The String Quartet in G Minor was the only string quartet Debussy composed during his lifetime. The work was completed in 1893, early in his career and shortly after L’Apres-midi d’un faune. The style is most often likened to the work of the Impressionist painters Manet, Monet, Degas, Renoir, and Pissarro,  however, the composer preferred to be associated with the Symbolist poets Mallarmé, Verlaine, Rimbaud, and Maeterlinck. Debussy countered conventional music throughout his studies and developed a style of composition which used musical forms as aural light and color. "I am more and more convinced that music, by its very nature, is something that cannot be cast into a traditional and fixed form. It is made up of colors and rhythms.
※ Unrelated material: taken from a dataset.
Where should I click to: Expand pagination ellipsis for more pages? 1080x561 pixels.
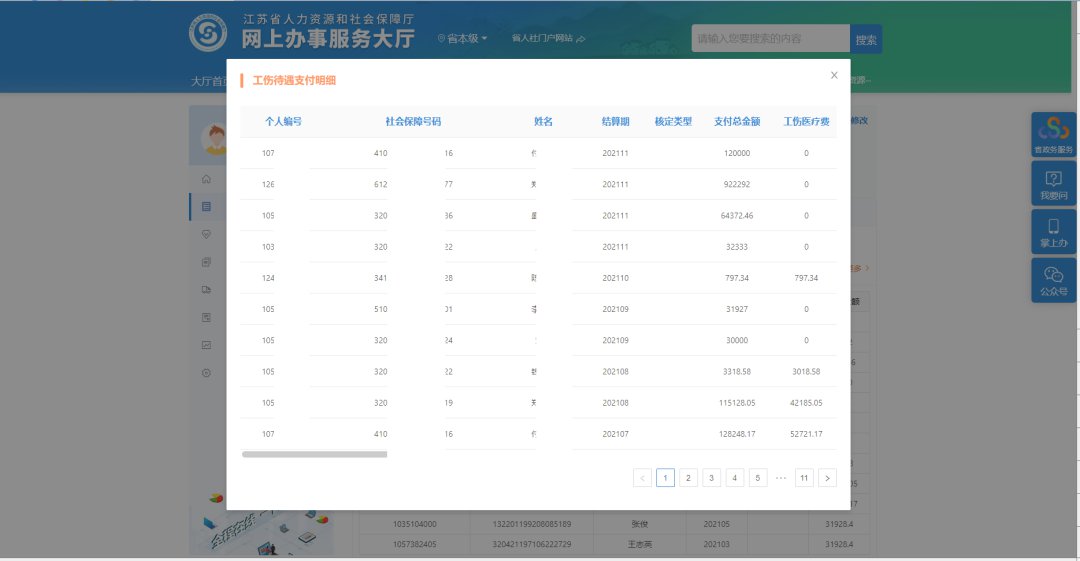781,478
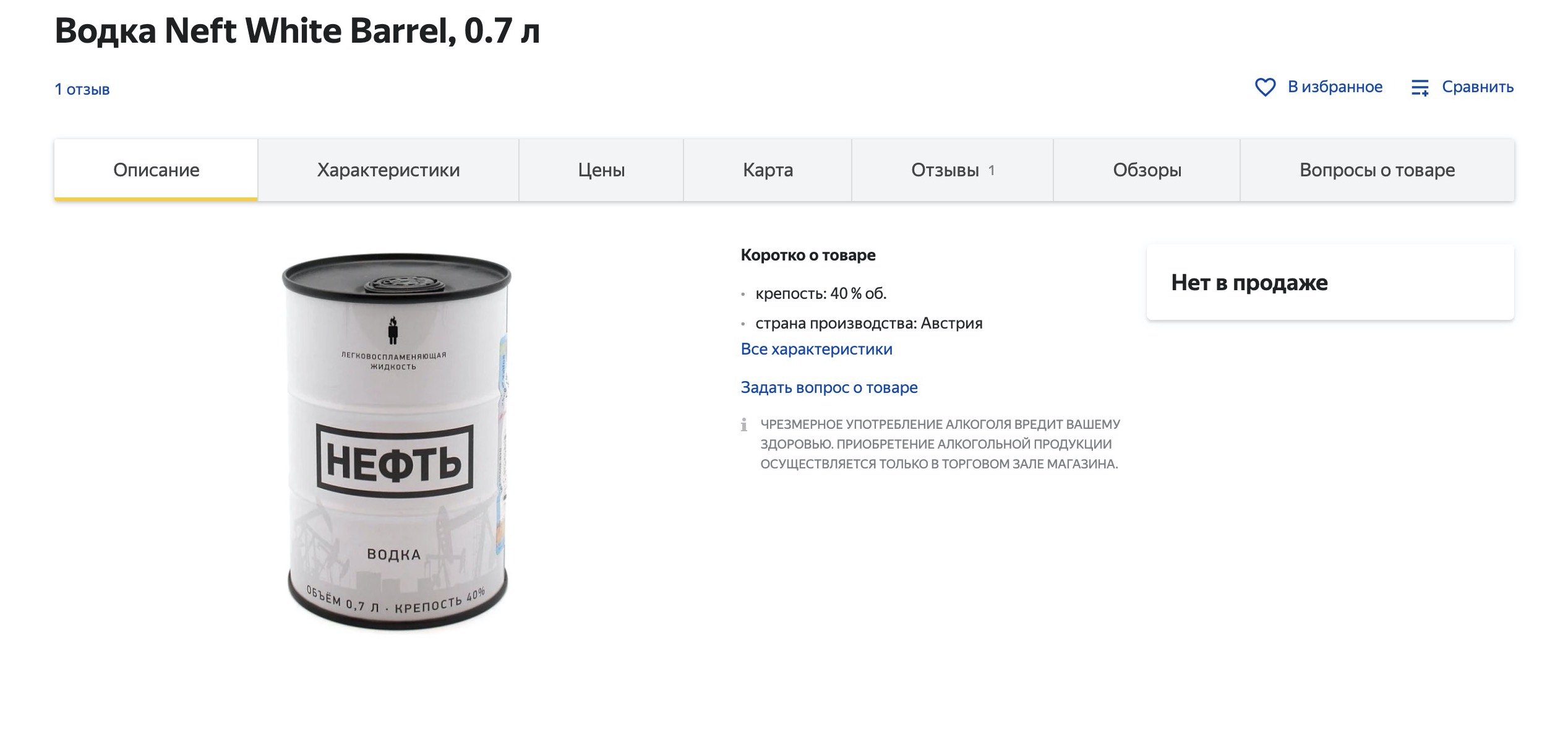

The rest is a lot of humbug invented by frigid imbeciles riding on the backs of the Masters – who, for the most part, wrote almost nothing but period music. Bach alone had an idea of the truth," the composer proclaimed. 

Pyotr Ilyich Tchaikovsky began writing Souvenir d'un lieu cher (memories of a dear place) in Clarens Switzerland and finished it at the estate of Nadeja von Meck at Brailovo in Ukraine. The first movement Méditation was written in March 1878 and the other two movements were composed in May. There is no record of the first performance, but the piece was published in May of 1879. In a letter accompanying the manuscript, Tchaikovsky wrote, "In my opinion, the first of these is the best, but it gave me the most trouble; it is called Méditation and is to be played a tempo Andante. The second is a very brisk scherzo, and the third - Chant sans paroles. On giving these pieces to Marcel I experienced an indescribable melancholy, which stayed with me even as I sat down to write this; until I saw the lilacs still in full bloom, the grass still long, and the roses only just starting to blossom!" Originally written for violin and piano, an arrangement of the work was created for violin and orchestra by Alexander Glazunov, which was published in 1896 and is the best known. The composition is characteristic of Tchaikovsky's style employing beautiful melodies with Russian folk influence and a variety of contrasting sections.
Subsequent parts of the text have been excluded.